Elle prend alors la direction du théâtre du Châtelet. Le 15 Mars 1900, c’est la Première de l’Aiglon au théâtre Sarah Bernhardt. Notre actrice âgée de 56 ans a la taille de guêpe et sa voix claire et même presque enfantine envoie sur scène la complainte du soldat abandonné. Le public encore affecté par la défaite de 70 et d’une sensiblerie patriotique exacerbée par l’affaire Dreyfus, tombe littéralement sous le charme de la pièce et du jeu de Sarah Bernhardt.
Une très belle carrière s’ouvre à elle à la direction de ce théâtre.
Mais les années 20 sont plus sombres. Sarah voit ses amis partir. Mounet-Sully, Edmond Rostand, Pierre Loti…
En 1920, Sarah a 76 ans, et joue Athalie. Elle a gardé sa voix pure, parfois frêle et légère et fascine encore son public. Dans son appartement où les bouquets de lilas blancs voisinent avec des hottes de mimosas où des palmiers touchent le plafond, elle répète son rôle pour jouer les pièces que Sacha Guitry lui propose.

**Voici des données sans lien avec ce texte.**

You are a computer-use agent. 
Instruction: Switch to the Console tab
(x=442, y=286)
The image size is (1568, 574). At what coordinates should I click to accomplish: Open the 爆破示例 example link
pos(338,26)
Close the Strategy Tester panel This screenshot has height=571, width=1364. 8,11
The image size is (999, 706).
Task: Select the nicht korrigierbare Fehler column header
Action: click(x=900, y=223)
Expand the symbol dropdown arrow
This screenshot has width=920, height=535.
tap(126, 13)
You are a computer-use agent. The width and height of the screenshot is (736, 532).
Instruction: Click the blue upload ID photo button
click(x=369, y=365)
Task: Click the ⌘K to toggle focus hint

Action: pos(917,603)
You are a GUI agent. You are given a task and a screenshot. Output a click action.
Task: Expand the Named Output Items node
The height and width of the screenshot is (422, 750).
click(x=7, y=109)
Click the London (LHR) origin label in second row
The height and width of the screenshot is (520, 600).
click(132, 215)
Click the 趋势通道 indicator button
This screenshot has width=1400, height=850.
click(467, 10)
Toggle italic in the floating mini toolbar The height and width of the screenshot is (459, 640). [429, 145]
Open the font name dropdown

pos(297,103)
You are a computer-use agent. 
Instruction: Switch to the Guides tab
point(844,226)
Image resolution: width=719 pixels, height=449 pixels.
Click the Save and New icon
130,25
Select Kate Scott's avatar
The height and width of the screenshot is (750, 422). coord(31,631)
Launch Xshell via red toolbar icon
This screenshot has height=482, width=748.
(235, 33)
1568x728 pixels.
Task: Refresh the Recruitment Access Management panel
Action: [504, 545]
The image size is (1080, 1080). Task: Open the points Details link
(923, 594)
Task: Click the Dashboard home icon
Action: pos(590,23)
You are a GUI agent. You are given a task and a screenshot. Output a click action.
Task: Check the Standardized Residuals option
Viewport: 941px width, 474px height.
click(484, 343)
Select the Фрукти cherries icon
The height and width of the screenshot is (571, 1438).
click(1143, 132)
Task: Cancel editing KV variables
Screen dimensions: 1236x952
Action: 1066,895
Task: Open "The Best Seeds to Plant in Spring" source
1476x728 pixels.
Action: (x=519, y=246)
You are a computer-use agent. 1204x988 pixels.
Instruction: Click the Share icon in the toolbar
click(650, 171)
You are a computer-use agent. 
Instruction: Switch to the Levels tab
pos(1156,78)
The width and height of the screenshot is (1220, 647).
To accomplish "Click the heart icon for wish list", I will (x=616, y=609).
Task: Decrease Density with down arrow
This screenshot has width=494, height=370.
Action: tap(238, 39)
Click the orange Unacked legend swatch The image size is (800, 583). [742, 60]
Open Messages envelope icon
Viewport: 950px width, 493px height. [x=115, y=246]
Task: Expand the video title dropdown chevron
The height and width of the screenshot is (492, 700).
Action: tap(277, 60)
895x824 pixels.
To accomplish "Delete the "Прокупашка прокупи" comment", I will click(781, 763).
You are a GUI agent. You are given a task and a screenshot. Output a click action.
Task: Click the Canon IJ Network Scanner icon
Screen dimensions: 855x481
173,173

En décembre 1922, elle travaille avec Sacha Guitry qui lui propose de jouer dans une nouvelle pièce Un sujet de roman. Puis en mars de l’année suivante, un agent venu d’Hollywood lui propose de tourner la Voyante un film de Sacha Guitry. Mais à la fin de la séquence, la comédienne s’effondre.
Désormais alitée, elle reçoit les médecins qui tentent de la soulager mais sa santé se dégrade très vite. Les bulletins de santé sont diffusés dans le monde entier sans qu’elle le sache, si bien que son public est presque préparé à sa disparition. Le 23 mars, elle demande à voir son fils. Aussitôt le boulevard Pereire se remplit d’une foule immense venue rendre hommage à sa Dame.
Et les yeux rivés sur cette fenêtre d’hôtel désormais fermée à jamais, chacun se rappelle intimement cette phrase que Victor Hugo a prononcé jadis : « J’aurais aimé être son Ruy Blas ».